▶ _TASK_: The answer must consist of each line of the records below that contains the string "icon".

Dataset items
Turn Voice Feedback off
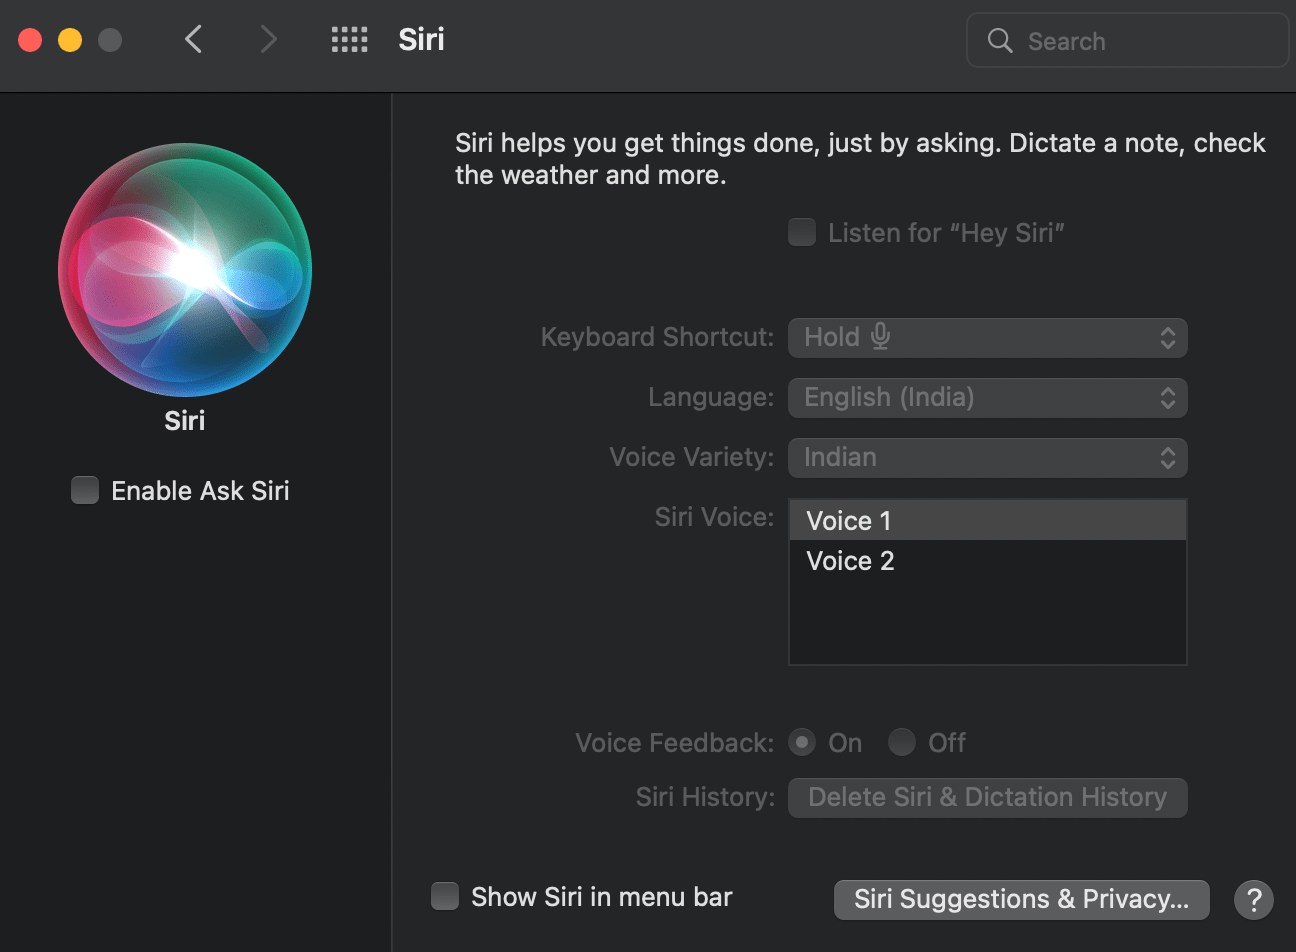The height and width of the screenshot is (952, 1296). tap(901, 742)
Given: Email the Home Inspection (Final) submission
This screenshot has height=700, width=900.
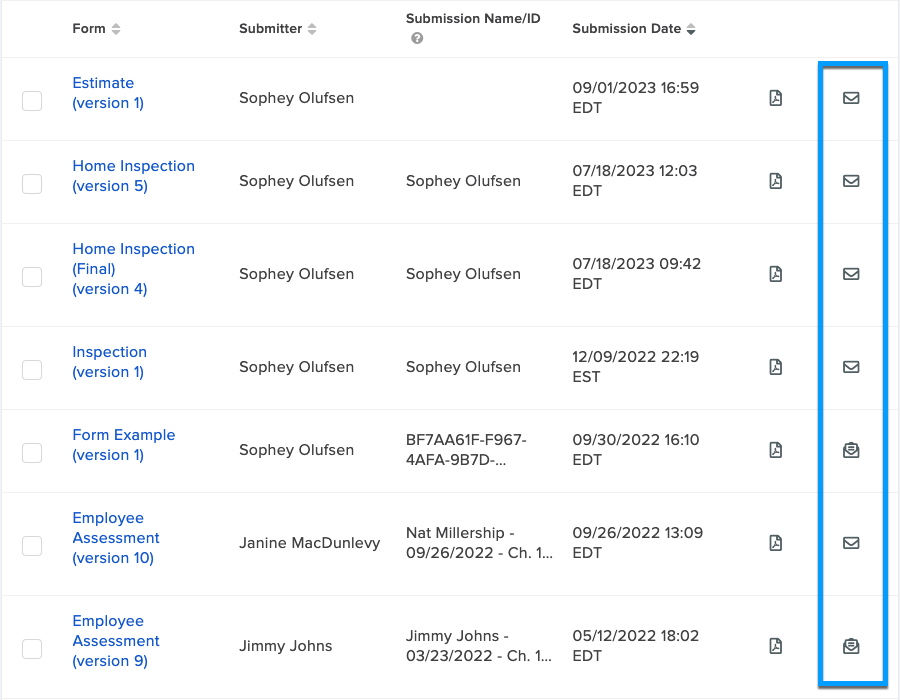Looking at the screenshot, I should 851,274.
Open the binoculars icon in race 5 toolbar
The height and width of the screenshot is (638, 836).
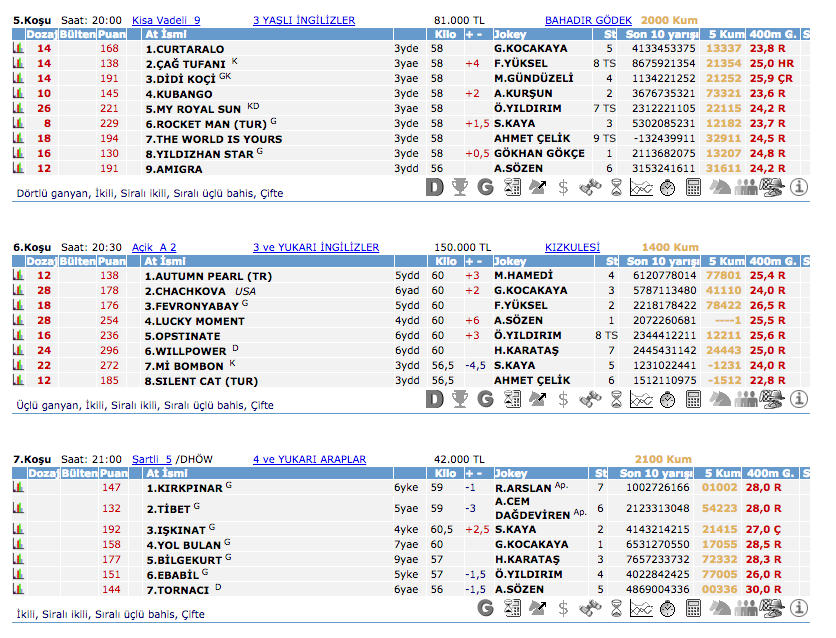tap(590, 187)
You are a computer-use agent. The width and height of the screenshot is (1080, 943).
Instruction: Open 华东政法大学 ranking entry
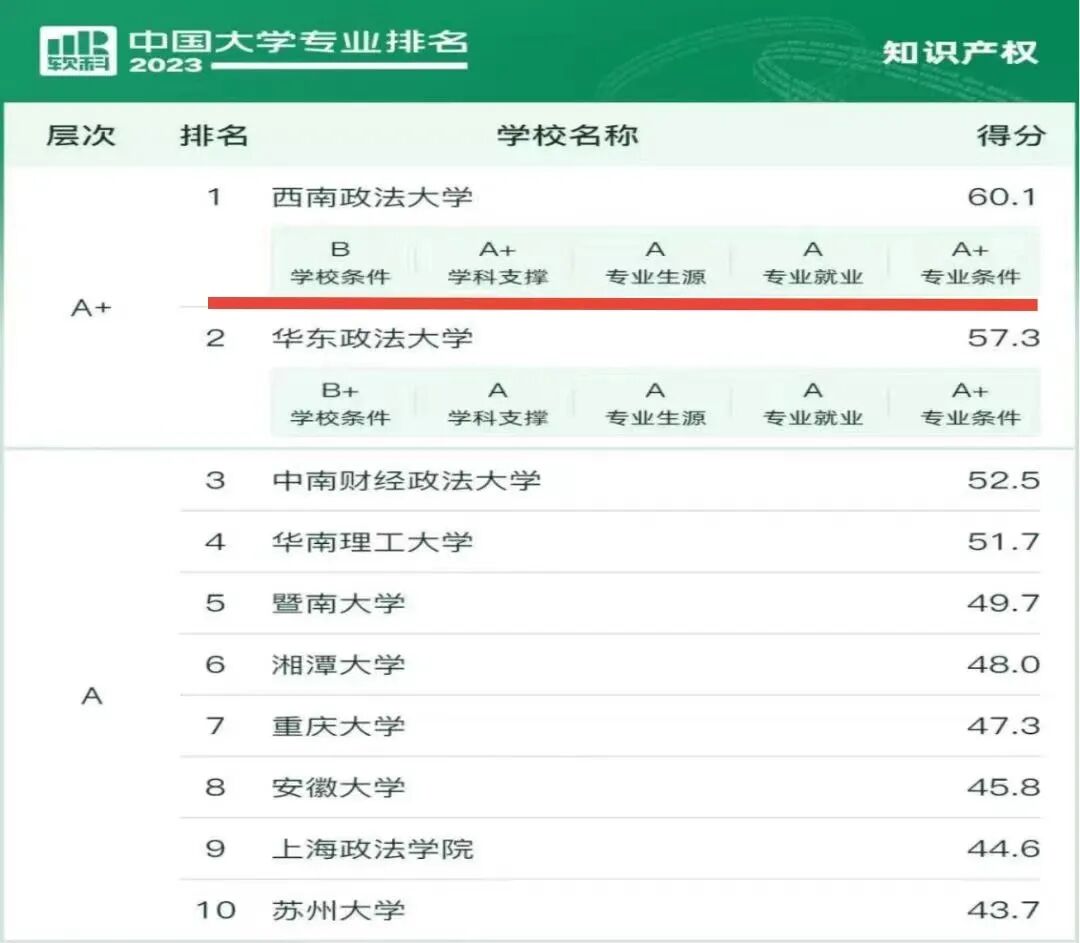tap(372, 338)
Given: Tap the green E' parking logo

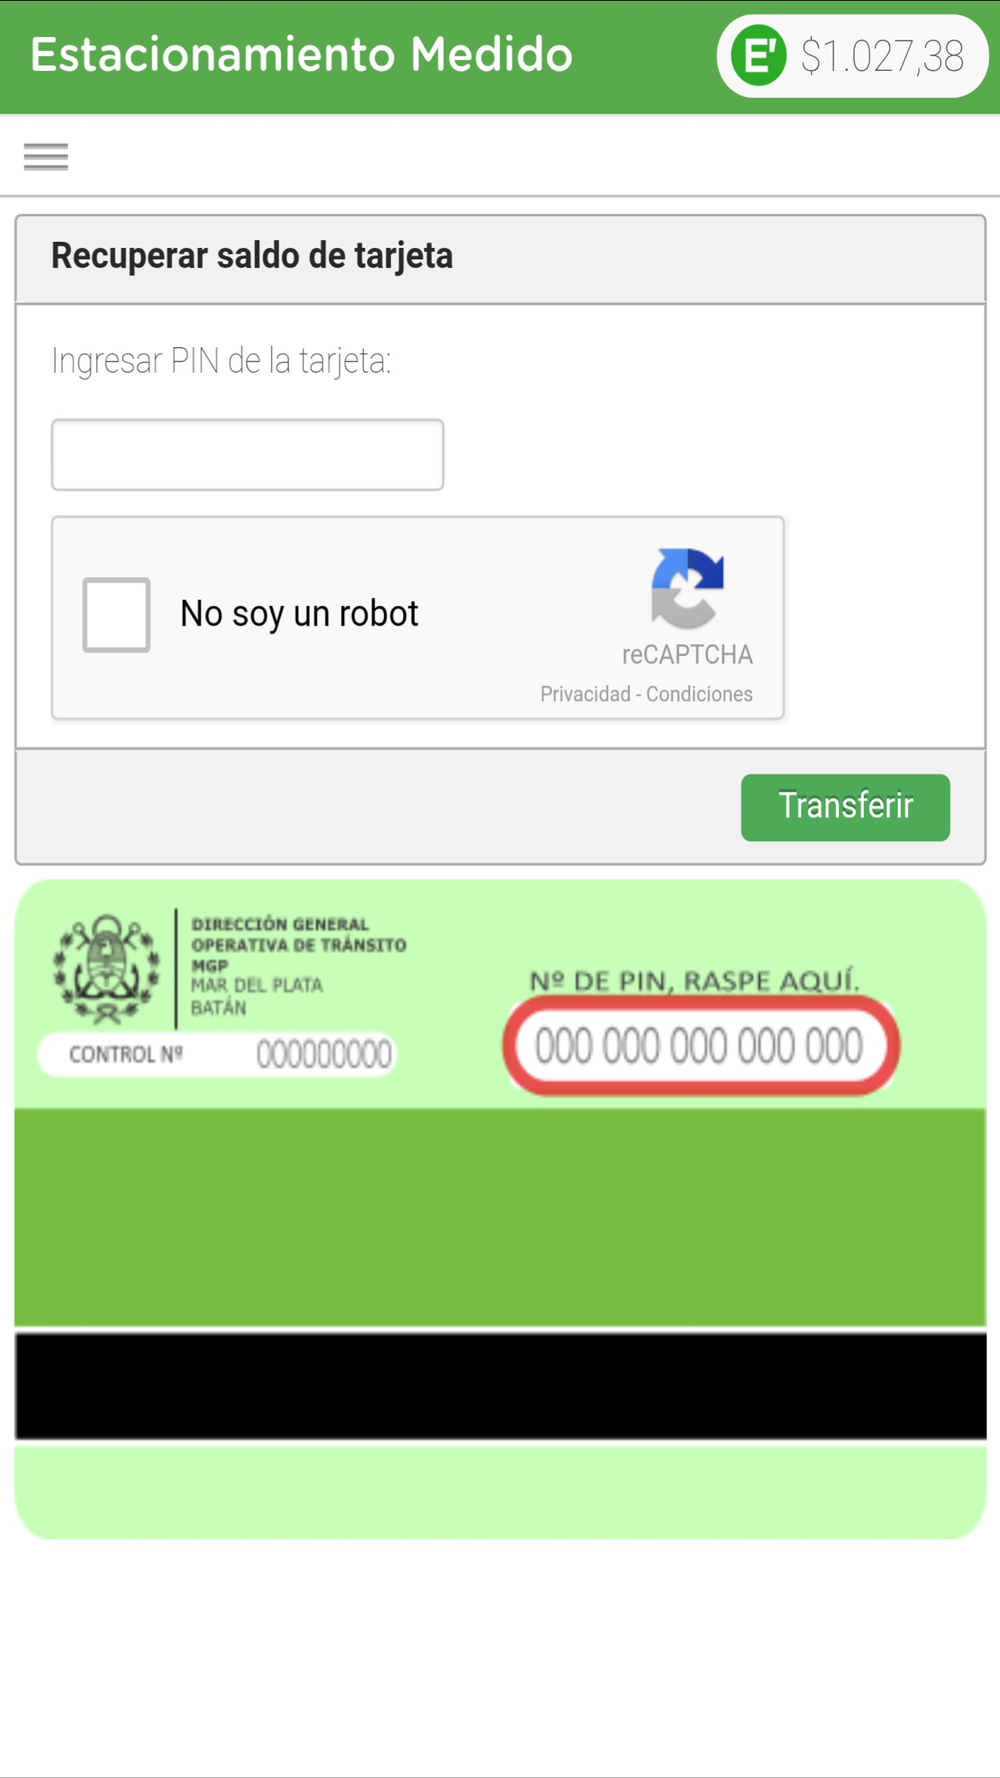Looking at the screenshot, I should [x=758, y=56].
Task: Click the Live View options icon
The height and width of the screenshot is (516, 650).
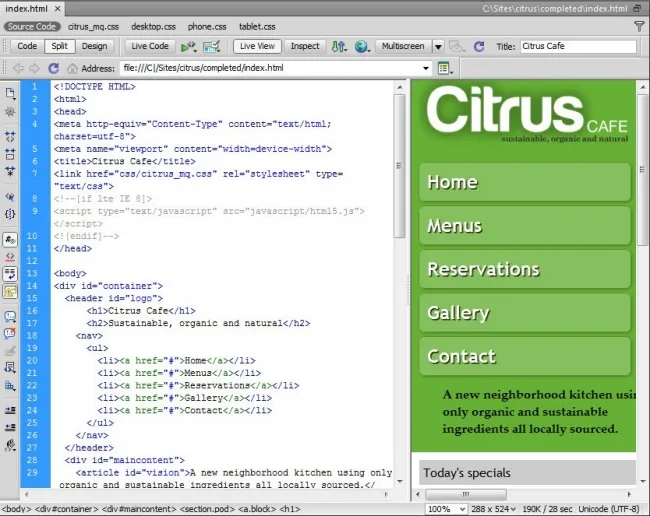Action: tap(445, 68)
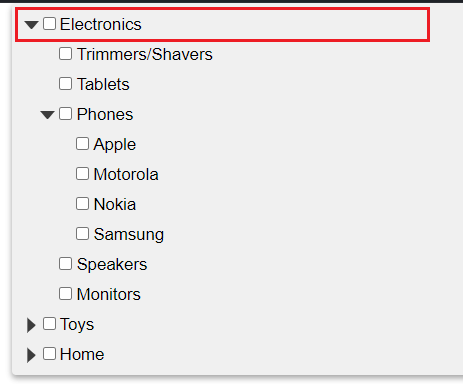Check the Electronics checkbox
Image resolution: width=463 pixels, height=384 pixels.
[x=49, y=24]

▶ _EXPECTED ANSWER_:
Open the binoculars icon in race 5 toolbar
Task: Click the Live View options icon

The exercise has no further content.